NVFP4 MoE models that declare a SwiGLU clamp (config.swiglu_limit, e.g. DeepSeek-V4) cannot be served on any non-Blackwell GPU (SM80/SM89/SM90). select_nvfp4_moe_backend() raises:

NotImplementedError: No NvFp4 MoE backend supports the deployment configuration.

When swiglu_limit is set, the selector restricts candidates to NVFP4_BACKENDS_WITH_CLAMP, which previously contained only FLASHINFER_TRTLLM (Blackwell/SM100-only). On SM80/89/90 that leaves no candidate. The Marlin NVFP4 MoE backend runs on those architectures and its kernel already applies the SwiGLU clamp (swiglu_limit_func), but it was excluded from the clamp-capable set and was never handed the clamp value.

This PR wires the clamp through to Marlin and allows it for clamped models on non-Blackwell:

nvfp4_w4a16_moe_quant_config() accepts gemm1_clamp_limit and forwards it to FusedMoEQuantConfig.make().
The MARLIN branch of make_nvfp4_moe_quant_config() passes gemm1_clamp_limit=swiglu_limit.
MARLIN is added to NVFP4_BACKENDS_WITH_CLAMP.

All three are required together. Without (1)+(2) the clamp would arrive as None and Marlin would silently skip it, producing unclamped (numerically incorrect) output — so adding MARLIN to the set alone would be unsafe.
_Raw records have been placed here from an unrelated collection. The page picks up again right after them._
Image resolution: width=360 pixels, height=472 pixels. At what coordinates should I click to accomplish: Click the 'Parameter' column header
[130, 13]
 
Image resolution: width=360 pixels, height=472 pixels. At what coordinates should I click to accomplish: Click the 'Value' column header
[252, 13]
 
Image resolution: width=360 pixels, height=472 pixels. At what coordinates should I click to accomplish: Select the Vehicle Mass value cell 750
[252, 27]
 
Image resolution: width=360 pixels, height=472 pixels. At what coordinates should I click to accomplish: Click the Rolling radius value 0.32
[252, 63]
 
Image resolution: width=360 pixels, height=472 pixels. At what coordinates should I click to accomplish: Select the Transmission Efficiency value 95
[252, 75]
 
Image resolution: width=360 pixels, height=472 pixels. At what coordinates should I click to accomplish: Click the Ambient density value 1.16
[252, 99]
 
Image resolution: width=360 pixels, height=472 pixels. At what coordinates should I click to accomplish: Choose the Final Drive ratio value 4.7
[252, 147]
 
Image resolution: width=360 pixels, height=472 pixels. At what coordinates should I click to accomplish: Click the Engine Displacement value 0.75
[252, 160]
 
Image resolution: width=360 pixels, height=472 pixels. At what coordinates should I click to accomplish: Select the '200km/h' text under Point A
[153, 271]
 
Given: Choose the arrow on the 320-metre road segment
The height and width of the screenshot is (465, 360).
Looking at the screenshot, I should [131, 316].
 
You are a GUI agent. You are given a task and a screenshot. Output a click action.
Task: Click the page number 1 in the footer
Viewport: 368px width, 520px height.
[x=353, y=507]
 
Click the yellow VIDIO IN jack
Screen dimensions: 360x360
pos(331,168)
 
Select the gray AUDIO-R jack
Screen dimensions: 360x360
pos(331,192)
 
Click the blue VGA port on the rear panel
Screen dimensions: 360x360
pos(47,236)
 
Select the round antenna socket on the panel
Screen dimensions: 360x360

With all three, MarlinExperts receives gemm1_clamp_limit and the kernel applies swiglu_limit_func (identical math to SiluAndMulWithClamp), reproducing the intended clamped SwiGLU. Unclamped models (swiglu_limit is None) are unaffected — the filter is skipped and Marlin is selected as before.

Test Plan

Serve an NVFP4 MoE checkpoint that sets config.swiglu_limit (DeepSeek-V4-Flash) on a non-Blackwell GPU (SM90 / H100) at TP=4 and TP=8.
Confirm the model now selects the Marlin NVFP4 MoE backend instead of raising NotImplementedError: No NvFp4 MoE backend ....
Issue a /v1/chat/completions request and verify a correct response.

Sample H100 invocation:

  vllm serve nvidia/DeepSeek-V4-Flash-NVFP4 \
    --tokenizer nvidia/DeepSeek-V4-Flash-NVFP4 \
    --served-model-name dsv4flash-nvfp4-sanity \
    --tensor-parallel-size 4 \
    --kv-cache-dtype fp8 \
    --trust-remote-code \
    --max-model-len 16384 \
    --max-num-batched-tokens 2560 \
    --max-num-seqs 1 \
    --gpu-memory-utilization 0.85 \
    --port 8652 \
    --tokenizer-mode deepseek_v4 \
    --reasoning-parser deepseek_v4 \
    --dtype auto

Test Result

Before: serving the clamped NVFP4 MoE model on non-Blackwell fails at load with No NvFp4 MoE backend supports the deployment configuration.
After: the model loads and serves on H100 (SM90) at TP=4 and TP=8; /v1/chat/completions returns 200 OK with a correct answer (e.g. "What is the capital of Japan?" → "Tokyo").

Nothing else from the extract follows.